▸ **What is needed**:
Please copy the entries below word for word, leaving out any image.

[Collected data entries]

*** Begin section ***

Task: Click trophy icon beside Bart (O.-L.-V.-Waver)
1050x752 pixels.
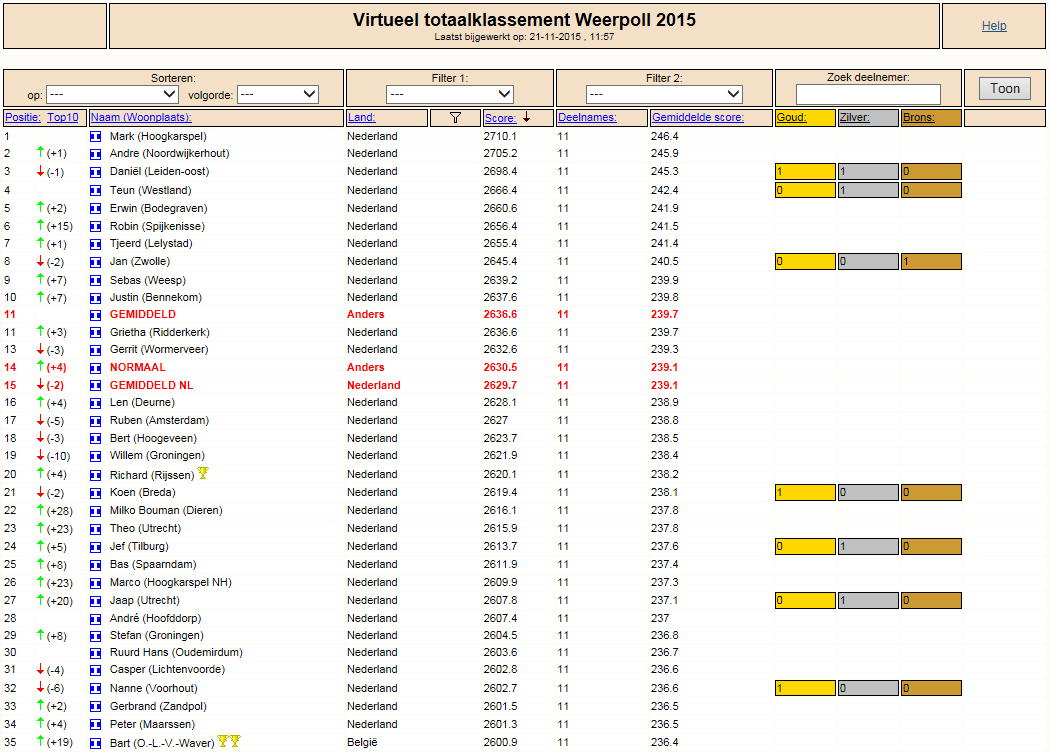Action: [x=229, y=741]
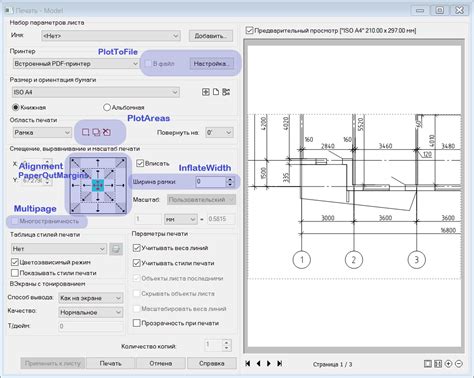Open Встроенный PDF-принтер printer dropdown
This screenshot has height=378, width=474.
76,64
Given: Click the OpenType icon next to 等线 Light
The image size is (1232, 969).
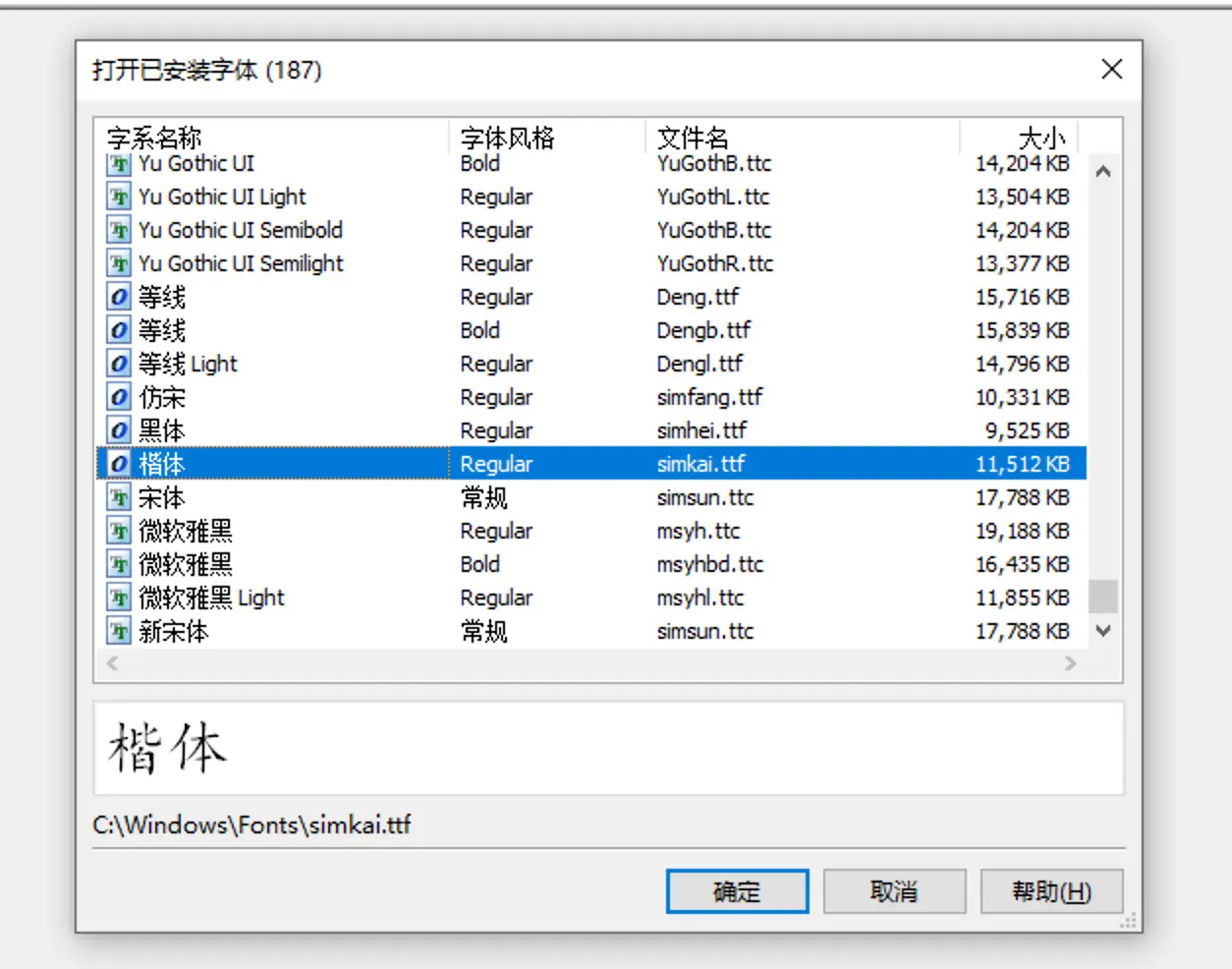Looking at the screenshot, I should point(117,364).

*** End section ***

▸ **Reply**:
Task: Click trophy icon beside Bart (O.-L.-V.-Waver)
1050x752 pixels.
Action: [x=229, y=741]
Open Встроенный PDF-принтер printer dropdown
This screenshot has height=378, width=474.
76,64
Given: Click the OpenType icon next to 等线 Light
The image size is (1232, 969).
Looking at the screenshot, I should point(117,364).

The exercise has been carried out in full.